• INPUT DATA:
----------------

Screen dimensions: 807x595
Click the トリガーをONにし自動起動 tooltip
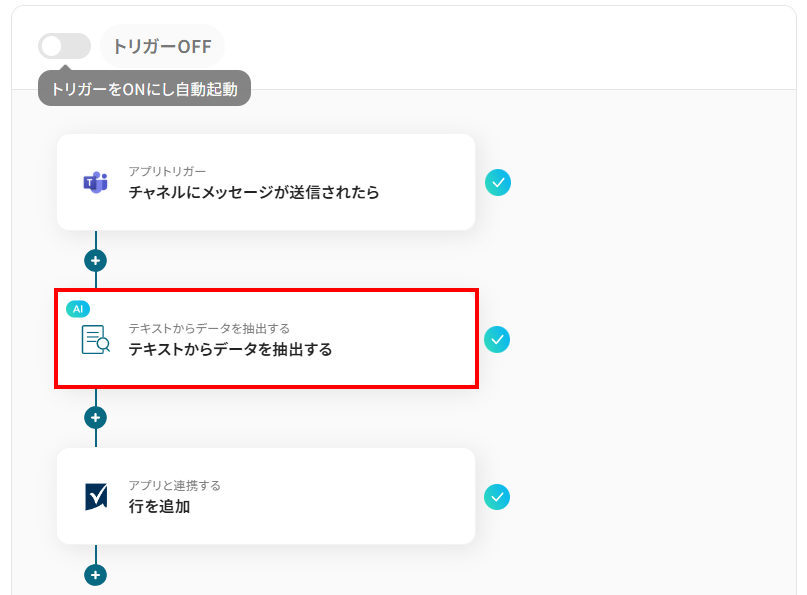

----------------

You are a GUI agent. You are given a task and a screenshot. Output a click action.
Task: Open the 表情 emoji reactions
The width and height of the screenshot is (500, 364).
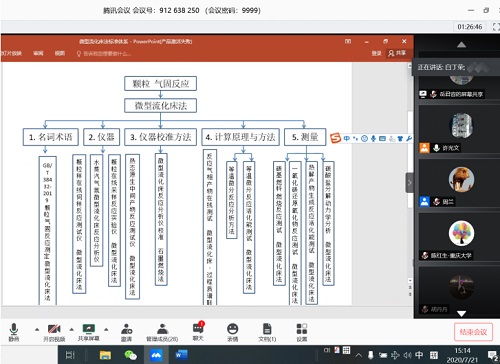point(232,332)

----------------

• WHAT IS BEING ASKED: Of the entries above, transcribe exactly those lines that fall between the line containing "Screen dimensions: 807x595" and the line containing "Click the トリガーをONにし自動起動 tooltip", together with those two lines.

• RESPONSE AREA:
Screen dimensions: 807x595
Click the トリガーをONにし自動起動 tooltip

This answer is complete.